Exercise goal
Transcribe the line with "Task: Click the Tra Cứu button" and all the lines that follow it in the material below, exactly as they stand.

(Beginning of Data listing)

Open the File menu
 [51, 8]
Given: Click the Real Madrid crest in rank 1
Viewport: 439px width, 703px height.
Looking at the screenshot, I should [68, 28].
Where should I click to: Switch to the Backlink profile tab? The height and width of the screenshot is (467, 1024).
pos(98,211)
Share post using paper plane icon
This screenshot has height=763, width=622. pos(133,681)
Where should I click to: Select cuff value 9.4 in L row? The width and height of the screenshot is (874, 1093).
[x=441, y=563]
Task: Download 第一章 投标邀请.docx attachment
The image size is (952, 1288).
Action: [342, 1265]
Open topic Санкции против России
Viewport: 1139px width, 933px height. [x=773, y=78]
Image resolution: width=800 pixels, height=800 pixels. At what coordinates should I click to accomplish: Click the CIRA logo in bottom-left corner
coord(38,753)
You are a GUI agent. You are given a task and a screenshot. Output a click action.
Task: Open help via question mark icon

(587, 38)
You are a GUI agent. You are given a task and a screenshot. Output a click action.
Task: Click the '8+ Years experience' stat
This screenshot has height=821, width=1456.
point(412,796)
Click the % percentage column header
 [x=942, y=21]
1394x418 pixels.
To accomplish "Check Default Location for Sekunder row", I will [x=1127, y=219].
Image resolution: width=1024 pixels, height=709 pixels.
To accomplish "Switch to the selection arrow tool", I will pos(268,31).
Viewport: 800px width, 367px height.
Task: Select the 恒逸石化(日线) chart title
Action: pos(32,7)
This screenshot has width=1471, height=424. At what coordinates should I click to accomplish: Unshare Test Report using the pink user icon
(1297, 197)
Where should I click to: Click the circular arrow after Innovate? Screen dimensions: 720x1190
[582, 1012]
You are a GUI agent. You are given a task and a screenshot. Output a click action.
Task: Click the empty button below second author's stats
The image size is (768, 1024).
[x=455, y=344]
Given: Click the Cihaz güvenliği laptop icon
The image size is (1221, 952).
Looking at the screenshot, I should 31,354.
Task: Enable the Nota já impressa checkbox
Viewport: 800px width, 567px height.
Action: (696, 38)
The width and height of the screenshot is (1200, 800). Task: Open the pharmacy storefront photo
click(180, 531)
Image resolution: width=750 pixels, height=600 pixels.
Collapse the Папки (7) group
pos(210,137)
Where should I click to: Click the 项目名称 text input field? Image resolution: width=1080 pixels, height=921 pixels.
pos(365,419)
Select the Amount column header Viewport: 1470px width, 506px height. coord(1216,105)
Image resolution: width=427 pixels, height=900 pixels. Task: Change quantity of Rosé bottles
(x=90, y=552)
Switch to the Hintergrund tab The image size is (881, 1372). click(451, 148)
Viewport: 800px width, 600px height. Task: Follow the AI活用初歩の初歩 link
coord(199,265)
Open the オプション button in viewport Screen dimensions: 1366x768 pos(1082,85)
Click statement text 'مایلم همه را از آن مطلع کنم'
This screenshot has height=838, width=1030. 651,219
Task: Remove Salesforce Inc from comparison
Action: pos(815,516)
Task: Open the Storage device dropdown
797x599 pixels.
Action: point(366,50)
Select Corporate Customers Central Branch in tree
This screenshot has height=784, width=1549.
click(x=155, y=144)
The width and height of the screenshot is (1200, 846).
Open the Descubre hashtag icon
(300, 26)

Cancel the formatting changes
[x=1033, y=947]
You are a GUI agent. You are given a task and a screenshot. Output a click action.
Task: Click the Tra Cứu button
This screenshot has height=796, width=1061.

(End of Data listing)

Output for this exercise
Task: Click the Tra Cứu button
This screenshot has height=796, width=1061.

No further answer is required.